YOU GET WHAT YOU PAY FOR

Eight Years Under the Ax

How have schools fared since the "great recession?"
Wall Street tanked the economy, resulting in a big bunch of cutbacks as every state tried to deal with a sudden lack of money. That part of the story we already knew.

The second part of the story, which you may have suspected, is that once states got in the habit of slashing education budgets, the just kept on doing it even after the economy began to recover. CBPP does not bury the lede on this one:

Most states provide less support per student for elementary and secondary schools — in some cases, much less — than before the Great Recession.

BULLETPROOF BLANKETS

Now you can buy a bulletproof blanket specifically made for your kids to use during school shootings

This article reminded me of my own childhood growing up during the Cold War. During monthly "air raid drills" we would hunker down under our desks and listen in fear for the sounds of Soviet planes ready to drop bombs on us. For most of the years of my childhood I would stop at the sound of every plane overhead and search the skies to see if I could see the bomber with the red star. This was especially disruptive since I lived on the incoming air route to O'Hare Field in Chicago...

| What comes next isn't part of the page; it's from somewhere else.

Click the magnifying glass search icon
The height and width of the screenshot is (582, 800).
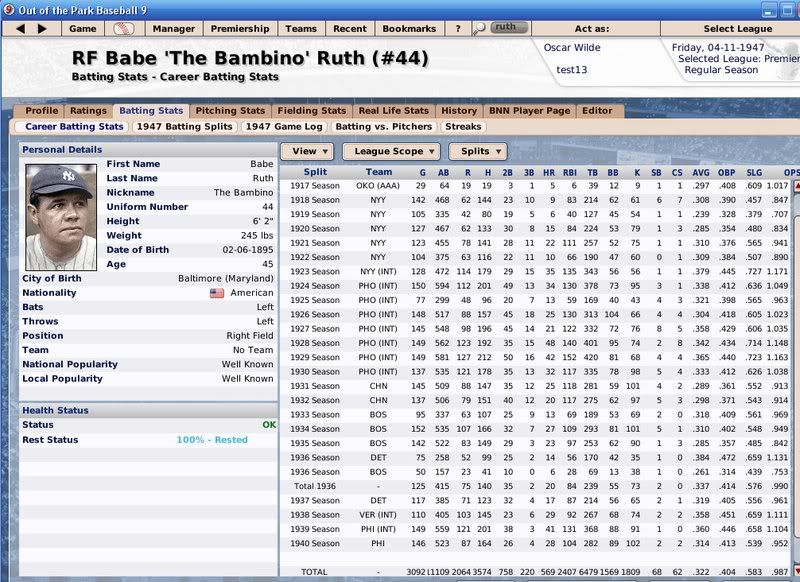480,28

Now that our leaders are too afraid of the NRA to provide sensible solutions to mass murder we will raise another generation of children growing up in fear.
If mass shootings weren't such an integrated part of our culture, you'd think The Bodyguard Blanket was an SNL skit or an Onion article. Kids are being gunned down in their 1st grade classrooms, but what can we do? No we're not talking about gun laws, just arm your children with these bulletproof shields!